Extracted records —
________________________________________

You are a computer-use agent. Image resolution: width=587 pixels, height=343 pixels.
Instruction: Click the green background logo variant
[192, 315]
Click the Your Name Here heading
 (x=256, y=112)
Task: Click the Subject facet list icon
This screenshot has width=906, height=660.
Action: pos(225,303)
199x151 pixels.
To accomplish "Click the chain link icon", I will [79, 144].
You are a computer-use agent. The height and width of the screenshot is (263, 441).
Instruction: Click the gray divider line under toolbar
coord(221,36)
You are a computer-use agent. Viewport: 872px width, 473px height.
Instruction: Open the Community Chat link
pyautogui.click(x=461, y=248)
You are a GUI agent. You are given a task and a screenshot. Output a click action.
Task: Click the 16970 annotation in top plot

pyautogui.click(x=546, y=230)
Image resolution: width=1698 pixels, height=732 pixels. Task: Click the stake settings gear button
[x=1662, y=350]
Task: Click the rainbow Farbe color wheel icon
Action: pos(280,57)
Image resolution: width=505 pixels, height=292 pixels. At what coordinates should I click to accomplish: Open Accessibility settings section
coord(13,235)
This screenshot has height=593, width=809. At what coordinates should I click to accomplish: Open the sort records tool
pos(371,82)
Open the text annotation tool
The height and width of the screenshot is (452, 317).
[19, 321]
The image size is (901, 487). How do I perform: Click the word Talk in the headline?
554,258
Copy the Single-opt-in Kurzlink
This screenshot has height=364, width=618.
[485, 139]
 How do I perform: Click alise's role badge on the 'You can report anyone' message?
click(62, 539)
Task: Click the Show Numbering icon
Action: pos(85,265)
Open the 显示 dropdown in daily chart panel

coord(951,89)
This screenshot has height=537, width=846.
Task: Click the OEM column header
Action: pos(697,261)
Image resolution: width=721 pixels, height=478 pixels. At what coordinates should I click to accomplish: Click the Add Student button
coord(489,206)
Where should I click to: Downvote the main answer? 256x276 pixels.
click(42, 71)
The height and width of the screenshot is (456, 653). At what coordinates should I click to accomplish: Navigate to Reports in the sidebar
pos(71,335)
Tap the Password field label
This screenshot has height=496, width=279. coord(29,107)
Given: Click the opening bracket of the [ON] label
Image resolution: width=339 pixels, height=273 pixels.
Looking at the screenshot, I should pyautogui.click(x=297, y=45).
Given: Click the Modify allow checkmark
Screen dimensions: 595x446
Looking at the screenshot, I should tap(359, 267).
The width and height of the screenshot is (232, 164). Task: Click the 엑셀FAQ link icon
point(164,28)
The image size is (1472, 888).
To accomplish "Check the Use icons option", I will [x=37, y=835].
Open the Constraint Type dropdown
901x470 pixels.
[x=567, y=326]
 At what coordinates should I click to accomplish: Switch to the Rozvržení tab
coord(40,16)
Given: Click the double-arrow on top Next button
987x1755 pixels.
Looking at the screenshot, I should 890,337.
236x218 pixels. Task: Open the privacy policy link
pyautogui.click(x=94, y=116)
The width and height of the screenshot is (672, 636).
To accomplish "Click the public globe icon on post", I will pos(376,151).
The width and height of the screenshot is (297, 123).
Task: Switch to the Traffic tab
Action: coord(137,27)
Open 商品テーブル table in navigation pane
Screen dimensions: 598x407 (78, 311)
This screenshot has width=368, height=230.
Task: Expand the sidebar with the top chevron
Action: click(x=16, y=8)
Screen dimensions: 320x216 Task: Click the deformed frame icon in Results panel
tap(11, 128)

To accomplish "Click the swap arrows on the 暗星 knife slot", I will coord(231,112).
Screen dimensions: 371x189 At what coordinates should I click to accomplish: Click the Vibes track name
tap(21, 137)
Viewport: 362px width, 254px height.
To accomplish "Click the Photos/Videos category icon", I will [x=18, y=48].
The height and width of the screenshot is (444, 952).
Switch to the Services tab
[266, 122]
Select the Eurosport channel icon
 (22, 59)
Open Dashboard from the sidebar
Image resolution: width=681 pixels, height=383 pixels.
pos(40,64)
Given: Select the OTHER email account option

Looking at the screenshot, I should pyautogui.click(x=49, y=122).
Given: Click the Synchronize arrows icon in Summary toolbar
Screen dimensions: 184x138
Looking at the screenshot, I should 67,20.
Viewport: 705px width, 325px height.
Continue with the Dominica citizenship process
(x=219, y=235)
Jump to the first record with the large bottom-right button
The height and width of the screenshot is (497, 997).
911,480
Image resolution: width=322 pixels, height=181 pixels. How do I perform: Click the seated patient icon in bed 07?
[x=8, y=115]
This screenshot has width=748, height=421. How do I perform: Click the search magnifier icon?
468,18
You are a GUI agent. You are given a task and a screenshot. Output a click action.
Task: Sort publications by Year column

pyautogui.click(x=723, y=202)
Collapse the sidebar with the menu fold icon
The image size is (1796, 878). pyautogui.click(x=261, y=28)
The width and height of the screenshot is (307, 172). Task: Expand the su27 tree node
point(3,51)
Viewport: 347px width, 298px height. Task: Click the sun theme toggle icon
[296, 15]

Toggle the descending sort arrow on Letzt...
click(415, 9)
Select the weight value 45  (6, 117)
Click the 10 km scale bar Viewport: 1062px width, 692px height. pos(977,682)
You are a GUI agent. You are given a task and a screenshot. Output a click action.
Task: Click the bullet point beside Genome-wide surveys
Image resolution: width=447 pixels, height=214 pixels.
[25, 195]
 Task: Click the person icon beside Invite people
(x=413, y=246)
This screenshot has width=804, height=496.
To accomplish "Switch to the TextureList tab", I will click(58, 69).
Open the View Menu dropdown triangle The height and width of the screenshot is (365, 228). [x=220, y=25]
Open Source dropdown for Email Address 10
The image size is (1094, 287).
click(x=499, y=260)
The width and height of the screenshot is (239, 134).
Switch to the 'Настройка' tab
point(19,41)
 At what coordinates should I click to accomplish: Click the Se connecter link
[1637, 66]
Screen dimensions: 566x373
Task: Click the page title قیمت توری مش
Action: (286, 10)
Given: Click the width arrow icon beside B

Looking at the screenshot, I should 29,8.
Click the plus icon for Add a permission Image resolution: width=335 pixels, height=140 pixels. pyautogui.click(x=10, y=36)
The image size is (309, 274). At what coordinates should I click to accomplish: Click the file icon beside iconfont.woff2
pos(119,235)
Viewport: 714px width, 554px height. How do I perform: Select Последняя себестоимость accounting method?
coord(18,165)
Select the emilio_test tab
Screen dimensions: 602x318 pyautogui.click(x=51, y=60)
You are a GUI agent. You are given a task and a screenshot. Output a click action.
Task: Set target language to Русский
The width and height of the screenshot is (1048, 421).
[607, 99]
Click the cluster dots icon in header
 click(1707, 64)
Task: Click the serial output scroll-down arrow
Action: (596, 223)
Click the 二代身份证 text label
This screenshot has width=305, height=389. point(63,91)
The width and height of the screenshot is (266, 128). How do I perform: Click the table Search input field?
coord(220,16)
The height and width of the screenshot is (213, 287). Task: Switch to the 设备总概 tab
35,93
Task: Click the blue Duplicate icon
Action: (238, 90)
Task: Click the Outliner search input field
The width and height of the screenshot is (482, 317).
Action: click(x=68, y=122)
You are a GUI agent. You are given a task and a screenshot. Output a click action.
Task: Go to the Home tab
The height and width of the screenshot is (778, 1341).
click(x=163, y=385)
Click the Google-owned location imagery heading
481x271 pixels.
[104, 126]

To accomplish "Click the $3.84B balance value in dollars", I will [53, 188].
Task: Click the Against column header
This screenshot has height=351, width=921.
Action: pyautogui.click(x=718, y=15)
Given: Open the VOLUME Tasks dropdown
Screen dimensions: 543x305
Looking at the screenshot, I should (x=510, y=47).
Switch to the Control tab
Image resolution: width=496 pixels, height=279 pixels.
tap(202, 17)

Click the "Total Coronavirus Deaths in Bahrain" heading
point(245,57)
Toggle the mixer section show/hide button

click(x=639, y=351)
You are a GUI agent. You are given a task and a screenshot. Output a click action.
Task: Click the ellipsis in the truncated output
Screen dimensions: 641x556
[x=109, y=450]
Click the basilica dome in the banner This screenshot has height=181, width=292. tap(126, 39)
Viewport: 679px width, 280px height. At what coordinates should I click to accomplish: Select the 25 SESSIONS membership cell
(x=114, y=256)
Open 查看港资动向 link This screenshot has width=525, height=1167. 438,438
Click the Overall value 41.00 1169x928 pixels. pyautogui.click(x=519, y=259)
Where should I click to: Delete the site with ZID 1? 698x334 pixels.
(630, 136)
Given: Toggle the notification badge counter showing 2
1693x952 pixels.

________________________________________

Whenever the word "value" appears in a line above, copy that line.

Answer to the problem —
Select the weight value 45  (6, 117)
To accomplish "Click the $3.84B balance value in dollars", I will [53, 188].
Click the Overall value 41.00 1169x928 pixels. pyautogui.click(x=519, y=259)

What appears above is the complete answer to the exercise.